→ SOURCE MATERIAL:
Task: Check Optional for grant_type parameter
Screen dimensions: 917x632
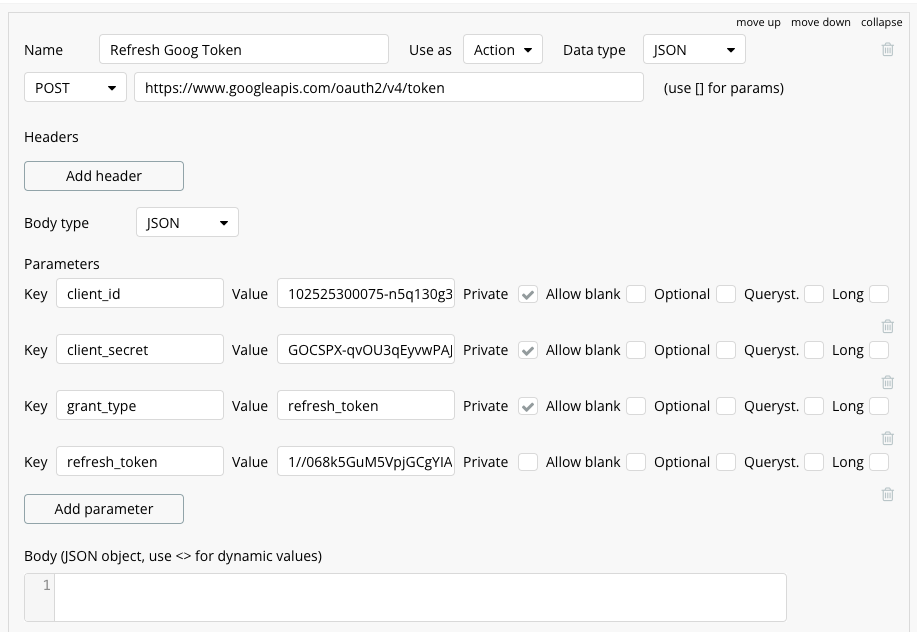Action: 726,406
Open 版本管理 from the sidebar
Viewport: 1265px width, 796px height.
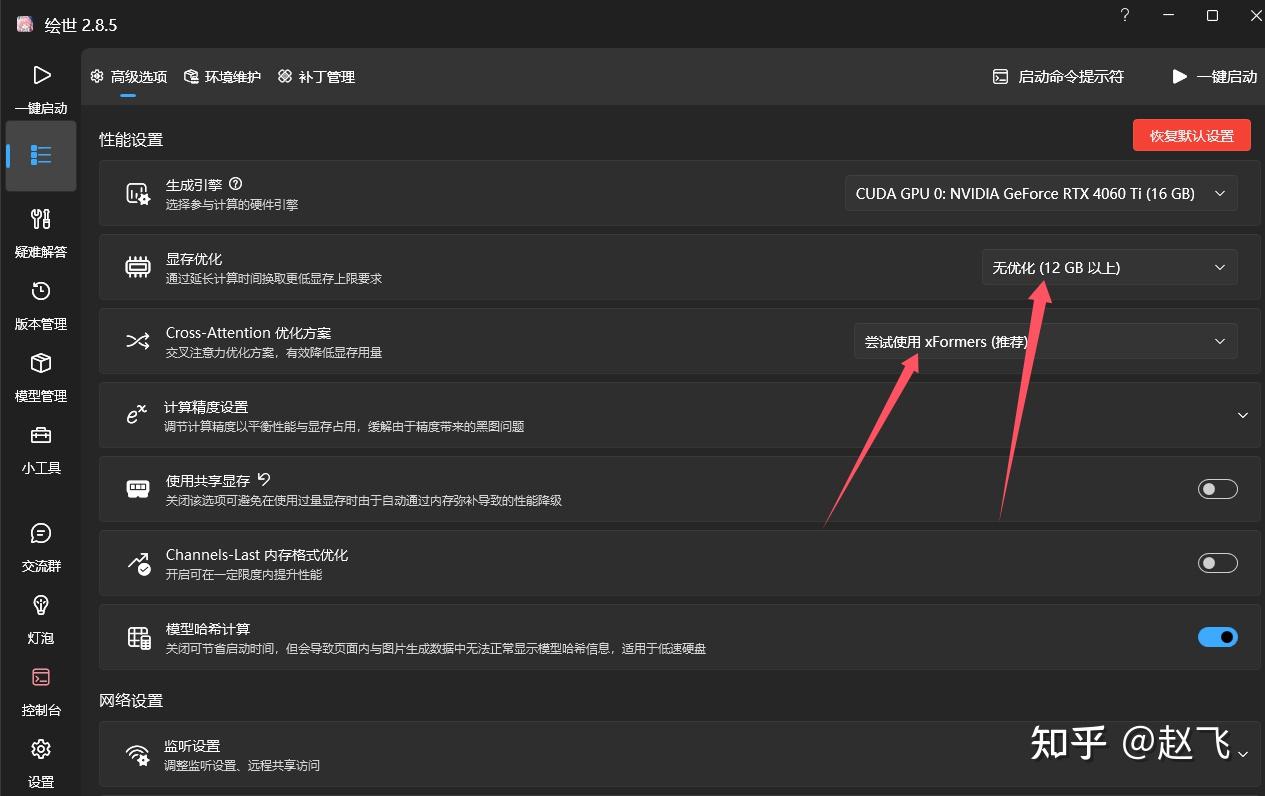tap(40, 304)
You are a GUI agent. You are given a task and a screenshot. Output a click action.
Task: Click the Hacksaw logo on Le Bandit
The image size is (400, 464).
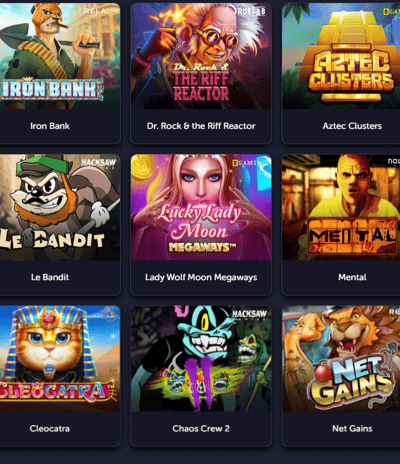click(99, 163)
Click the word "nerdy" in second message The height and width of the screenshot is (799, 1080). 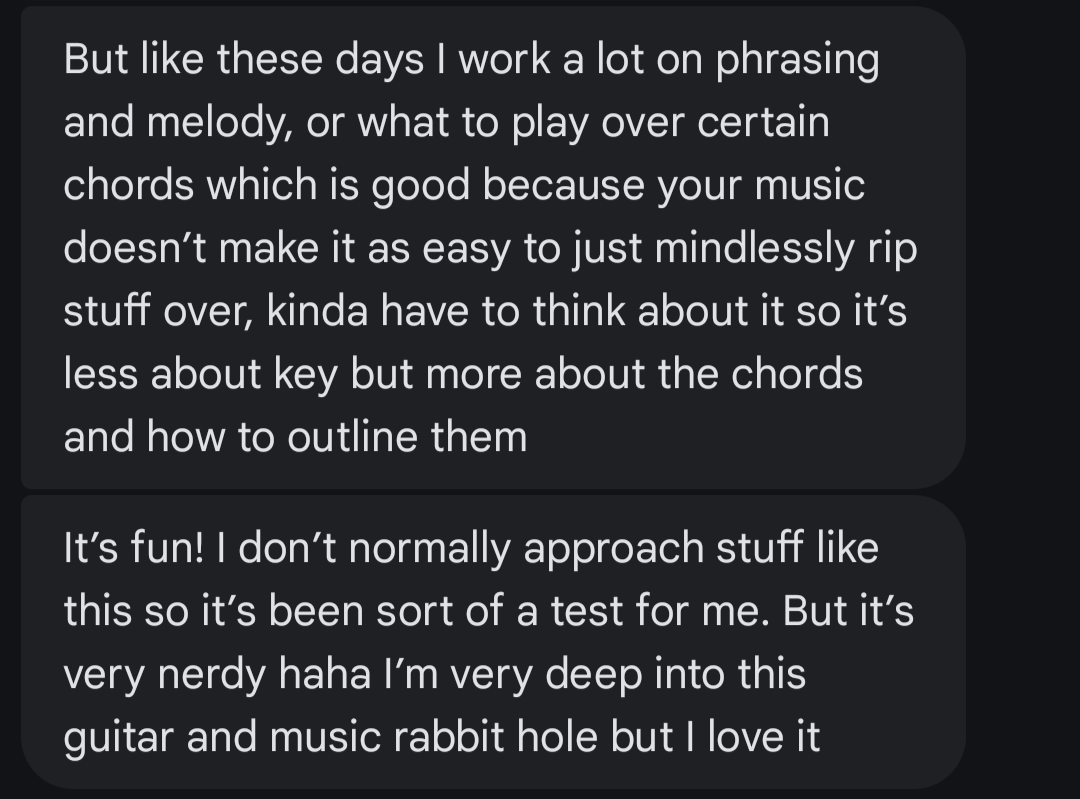(x=212, y=674)
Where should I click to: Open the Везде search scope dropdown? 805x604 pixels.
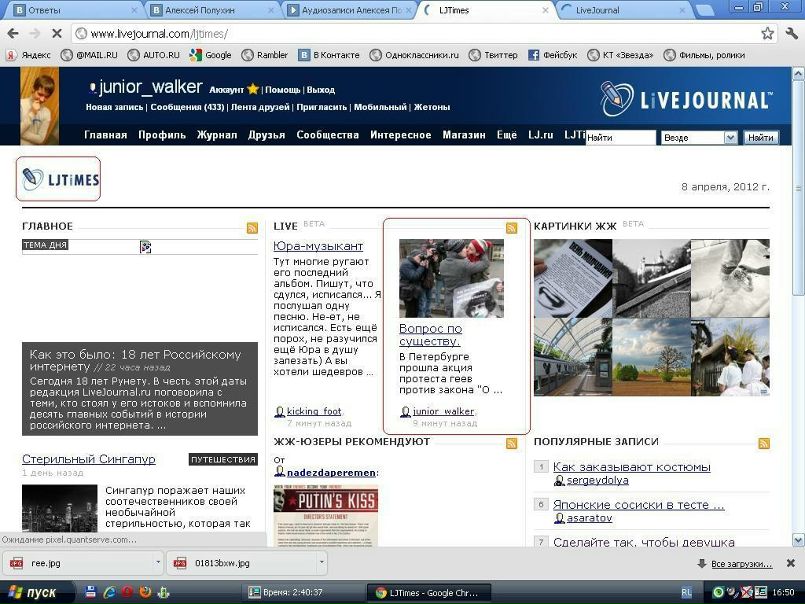(700, 138)
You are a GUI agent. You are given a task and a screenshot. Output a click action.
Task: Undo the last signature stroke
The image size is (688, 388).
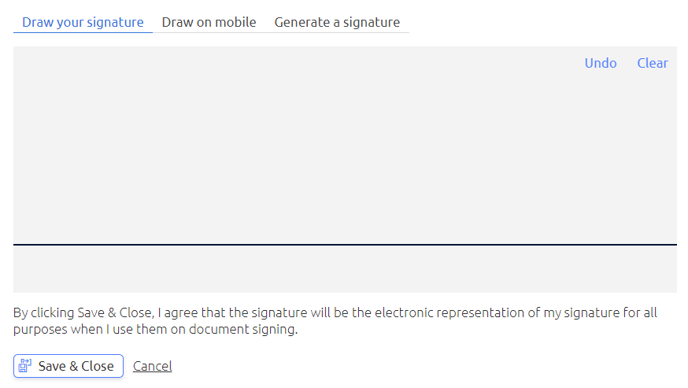[x=600, y=63]
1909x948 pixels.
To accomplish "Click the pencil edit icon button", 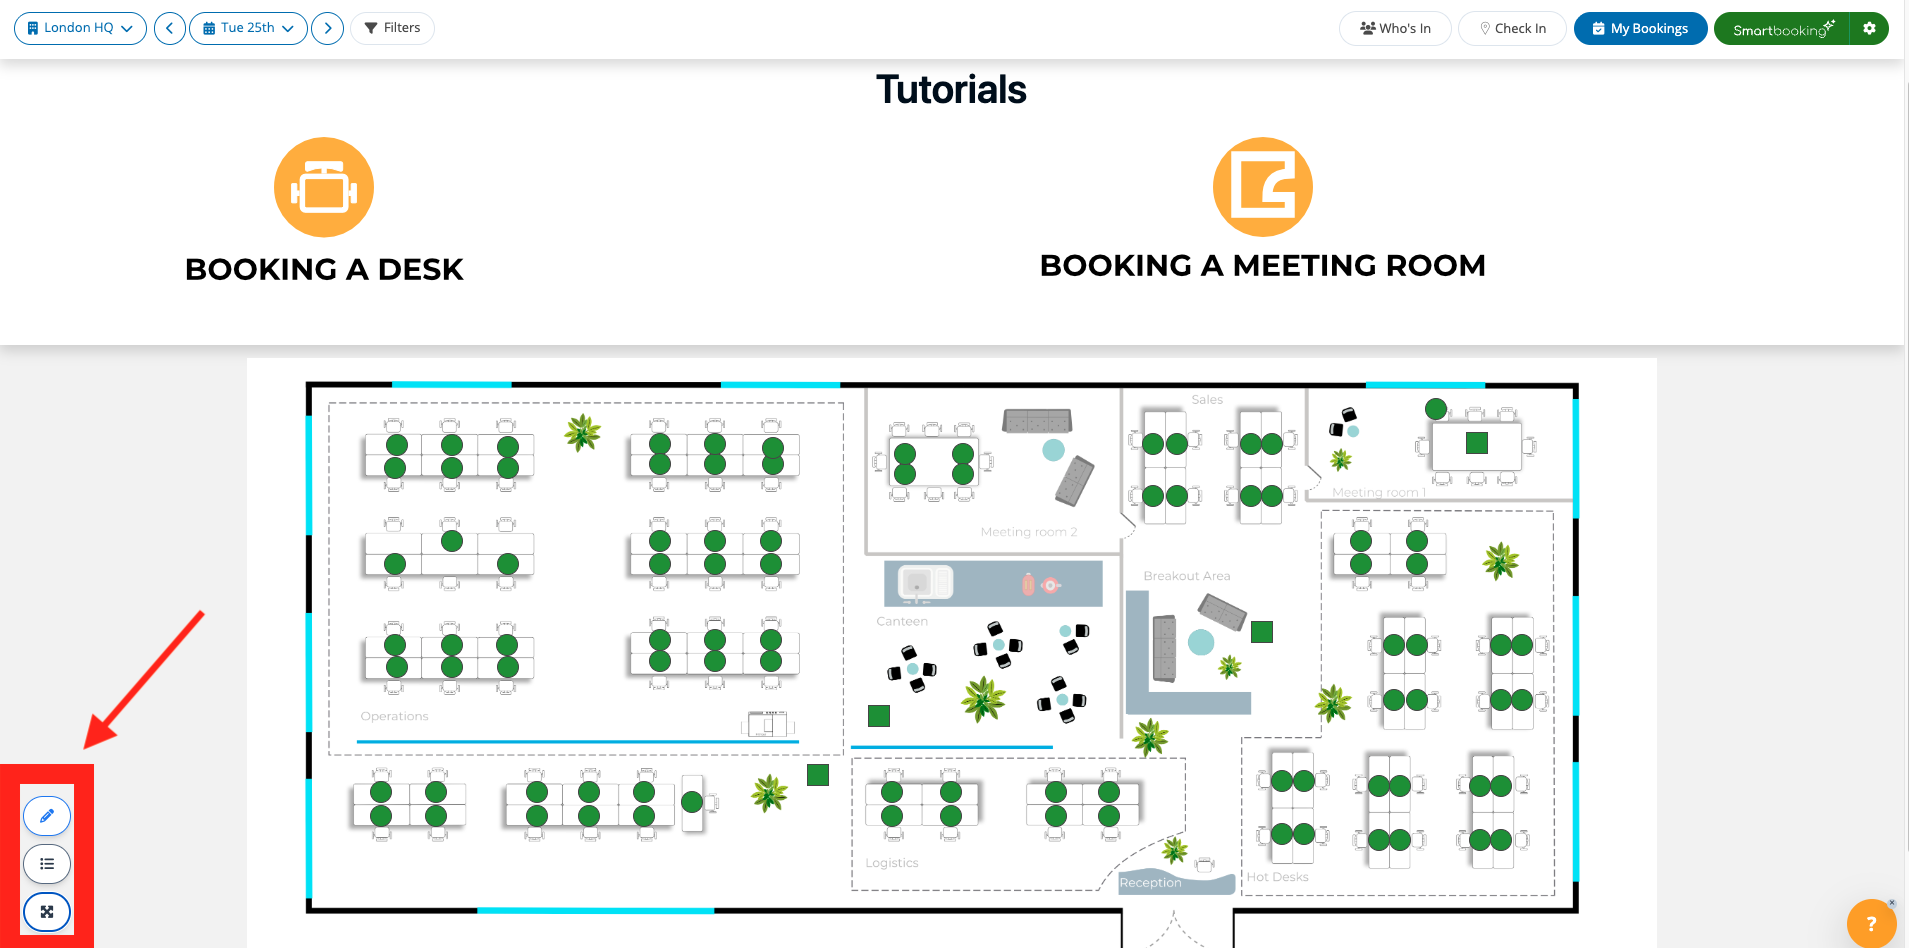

→ ASSIGNED TASK:
From the line that contains "Task: Undo the last signature stroke" to the end of the listing, give every line again exactly as written. Leave the pictures out.

→ TASK SOLUTION:
Task: Undo the last signature stroke
The image size is (688, 388).
[x=600, y=63]
1909x948 pixels.
To accomplish "Click the pencil edit icon button", 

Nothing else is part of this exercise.